**Material for the task:**
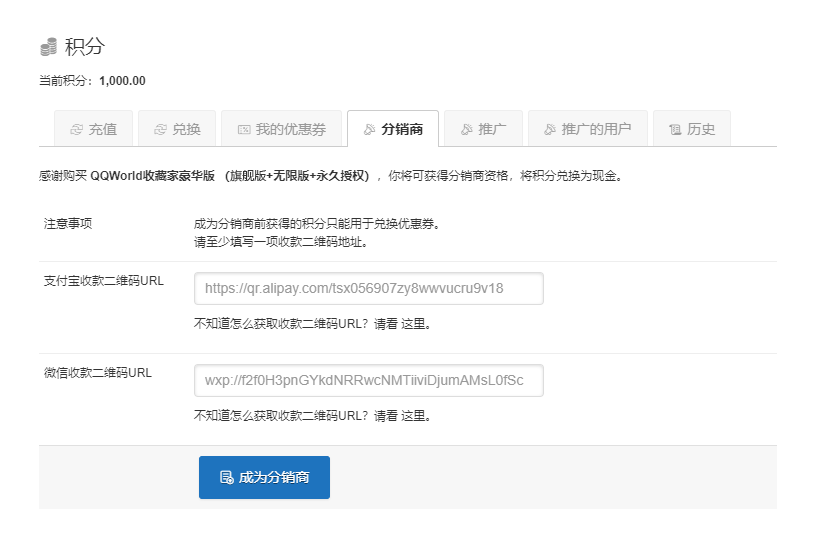
Task: Click the icon on the 推广 tab
Action: click(466, 129)
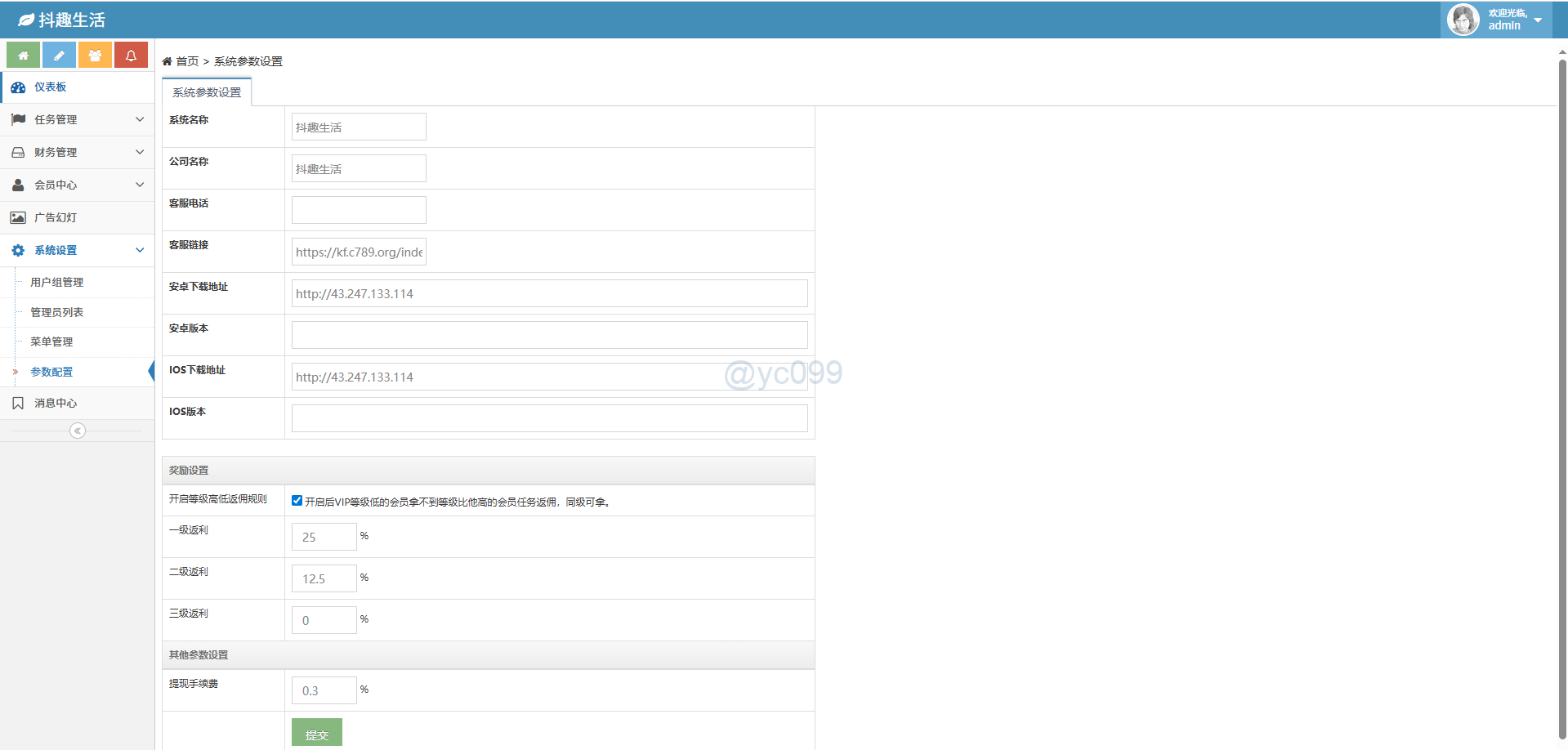Toggle the 开启等级高低返佣规则 checkbox
This screenshot has height=750, width=1568.
[297, 501]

**What you are asked to do:** Reproduce the lines above exactly as they appear, leaving out the pictures.

**Written response:**
Task: Click the icon on the 推广 tab
Action: click(466, 129)
Toggle the 开启等级高低返佣规则 checkbox
This screenshot has height=750, width=1568.
[297, 501]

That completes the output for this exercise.